Marcel Marceau? Yankee Stadium? This is a writer so desperate to liven up his writing, he’ll try anything. A few pages later he recounts a restaurant accident he witnessed as a child involving a waiter who dropped a flaming dessert on a diner’s head: “The pudding burned in her hair like Sterno fuel, a cheerful flame, as she leapt from her seat. I believe I cheered.” It’s a common practice in writing classes to urge students to put in as many details as possible: The specifics are what lend vividness, they’re told. This book is proof positive that this approach doesn’t always work.

Indeed, what it calls to mind is that old expression, “Don’t bore with me the details.” The word that comes to mind is “filler.” It comes in three varieties: stale generalizations about food, eating and civilization; insufferably banal excursions into the author’s personal history; and just plain old tedious insignificant details.

For those whose stomachs are strong enough to persist, there are some modest rewards. Sandwiched in among the author’s pretentious philosophizing, flimsy attempts at cultural criticism and prolix, largely irrelevant, personal reminiscences is some interesting information about the meal, the restaurant and the people who work there. When Todhunter takes us behind the scenes into the kitchen and talks with the chefs, the book occasionally rises to the level of competent food writing. But to get to the (relatively) good parts, the reader must wade through a veritable swamp of bad writing and opinionated bumptiousness.
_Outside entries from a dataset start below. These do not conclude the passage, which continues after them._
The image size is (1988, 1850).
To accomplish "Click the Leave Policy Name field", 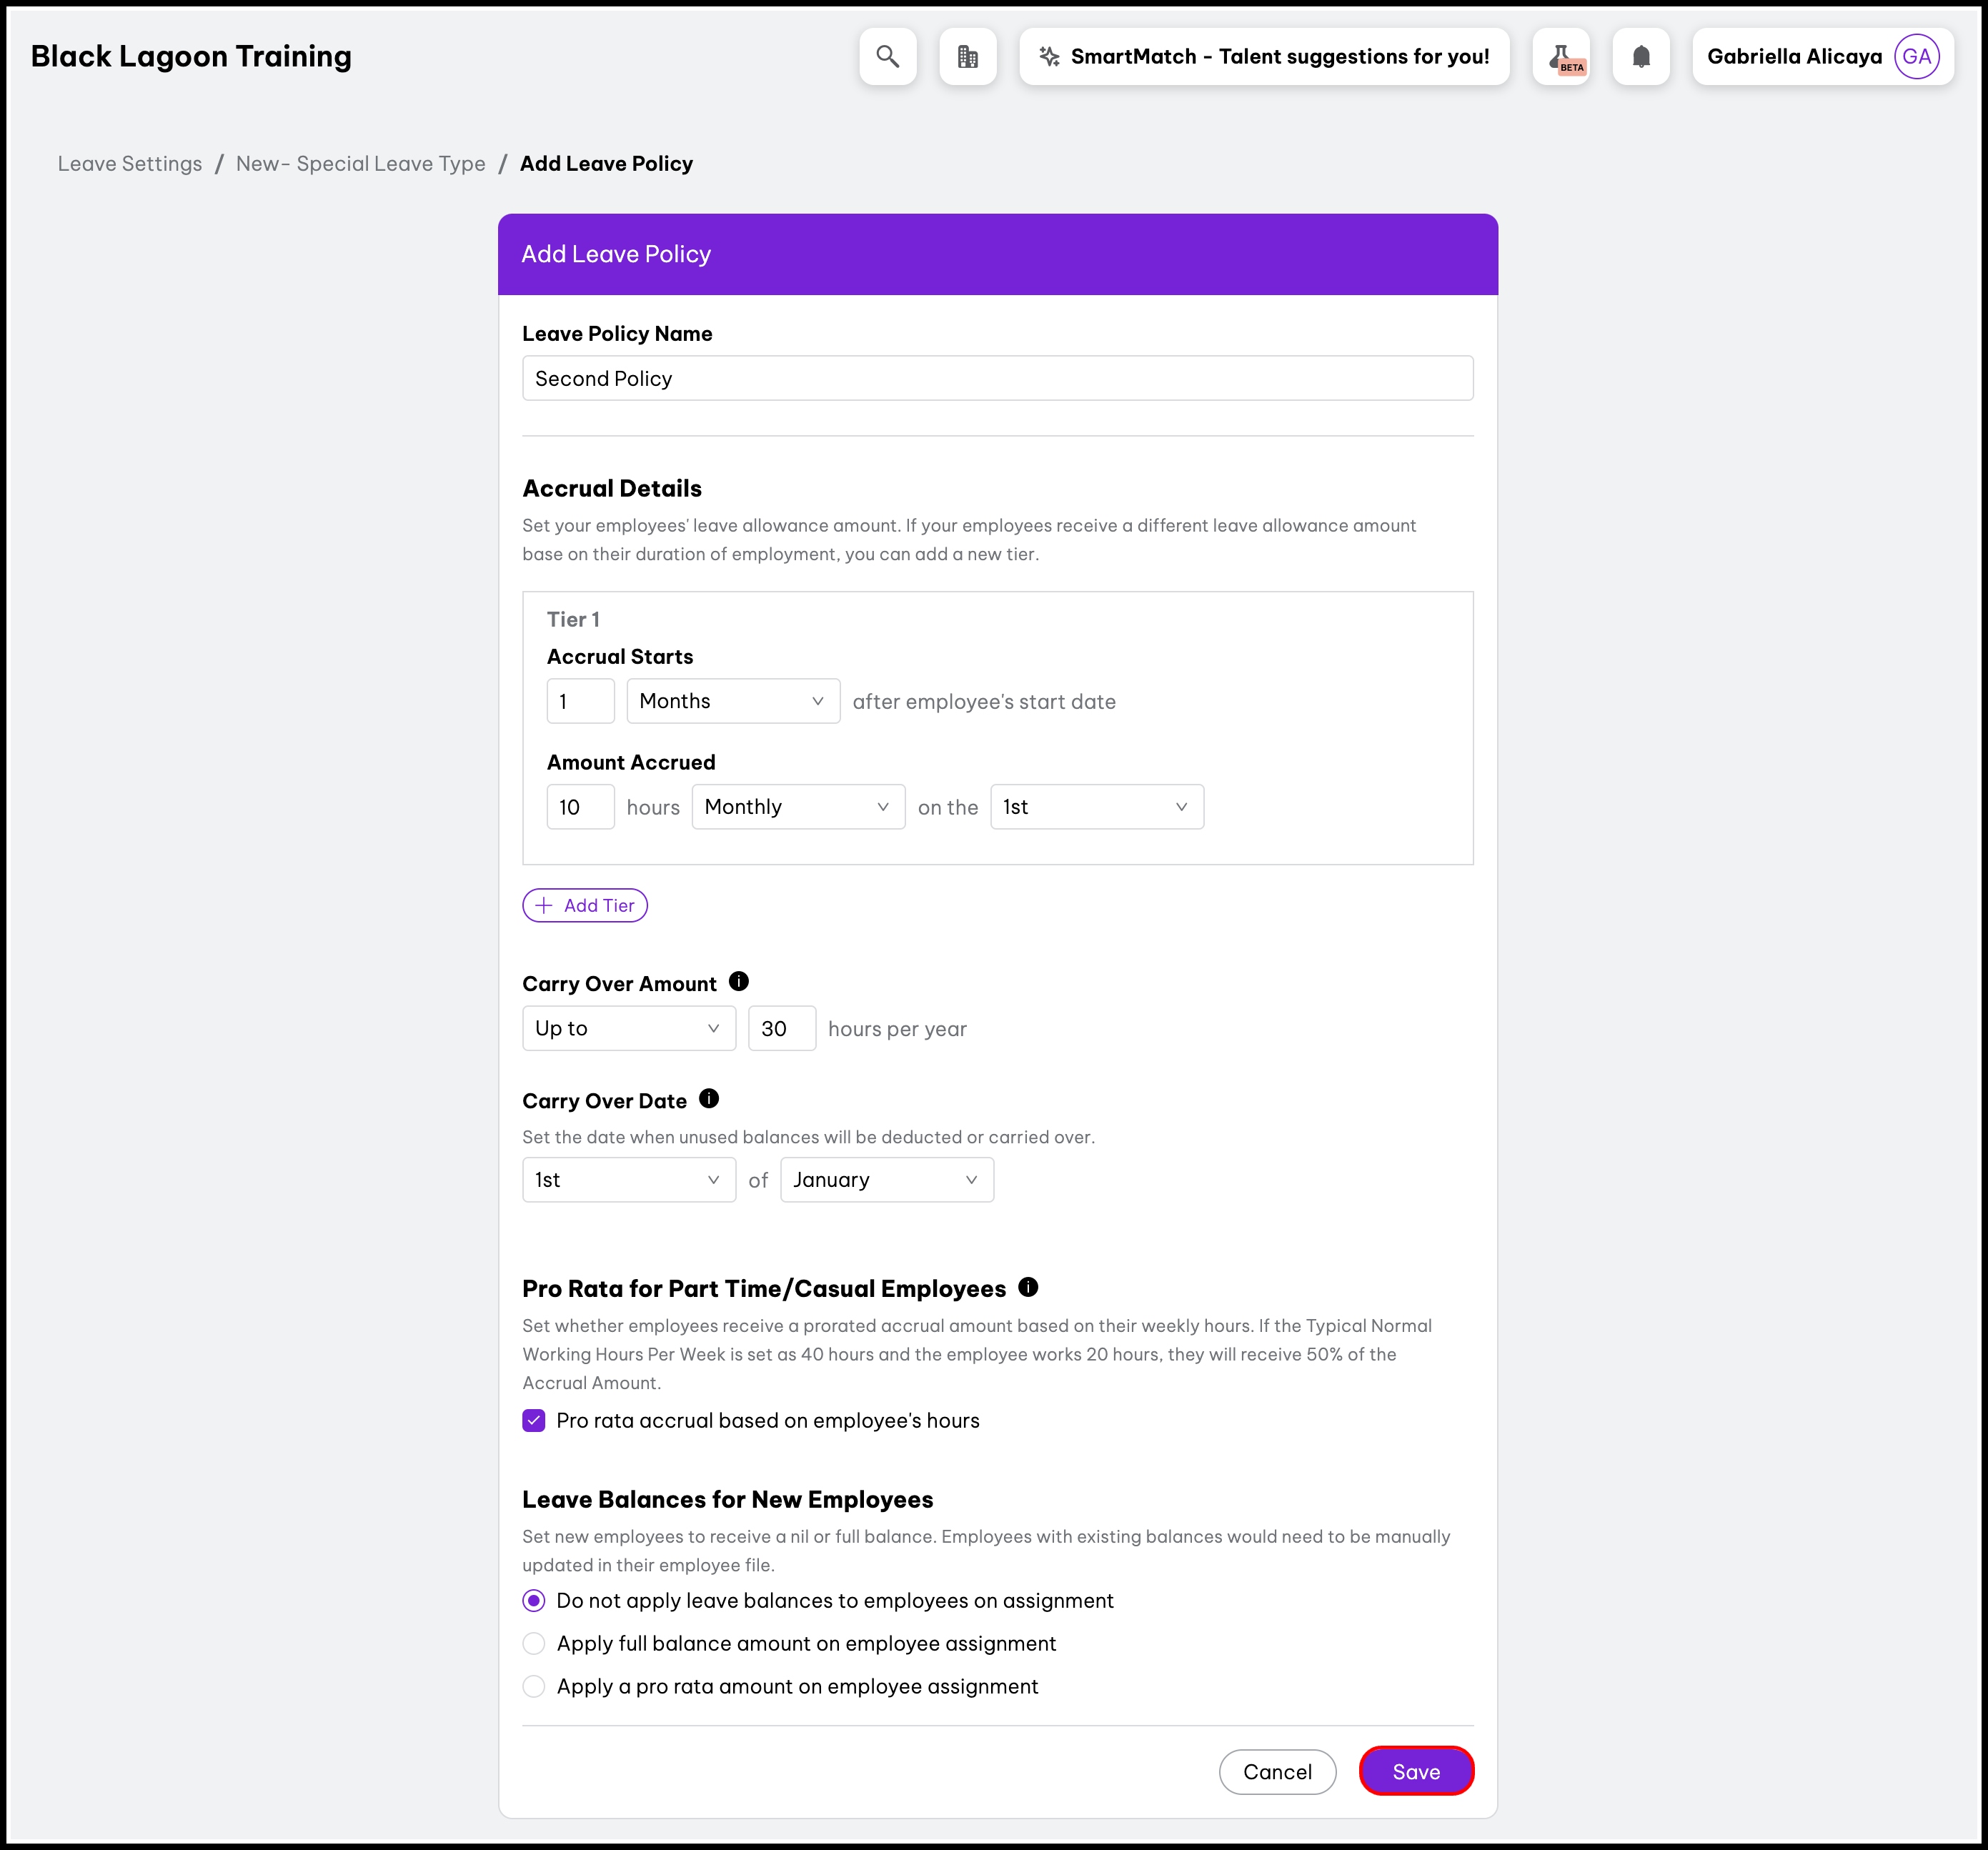I will tap(997, 379).
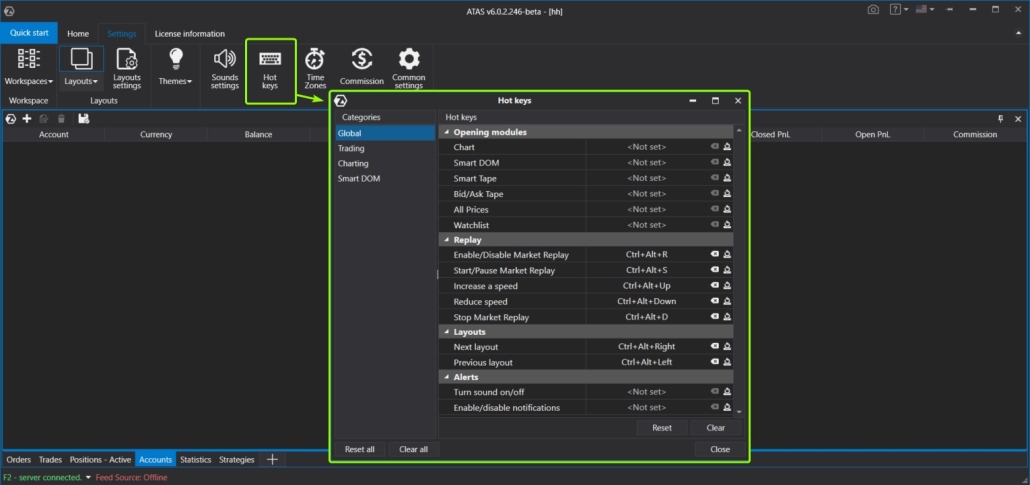Screen dimensions: 1030x485
Task: Select the Charting category
Action: coord(353,163)
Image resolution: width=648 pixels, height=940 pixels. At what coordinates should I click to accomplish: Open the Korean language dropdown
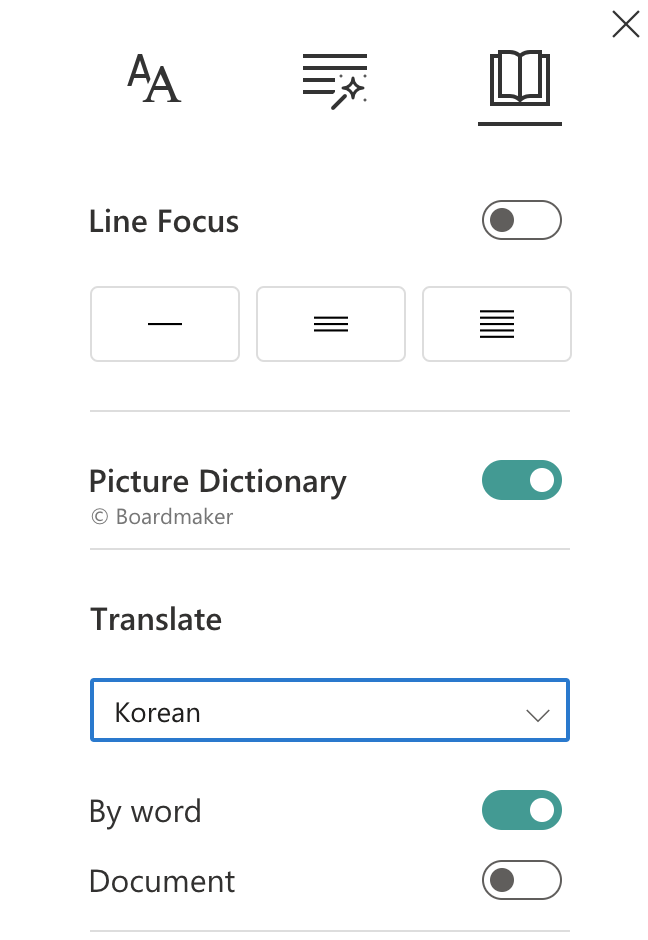pyautogui.click(x=330, y=712)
The trouble is that the author looms large in the foreground, and the self-portrait that emerges is not a pretty picture. Todhunter makes sure to let us know that, for all his obsession with fine points of etiquette, he is nonetheless a Real Man: He mentions his foray into high school wrestling, his participation in extreme sports.

This is, in fact, a deeply uncivilized book, gauche and graceless, that purports to pay tribute to civilization. If, as Todhunter pontificates on one page, the sharing of meals is a civilizing experience that forges links between host and guest, why then on another page is he so snotty about California waiters who present themselves as people rather than silent servitors?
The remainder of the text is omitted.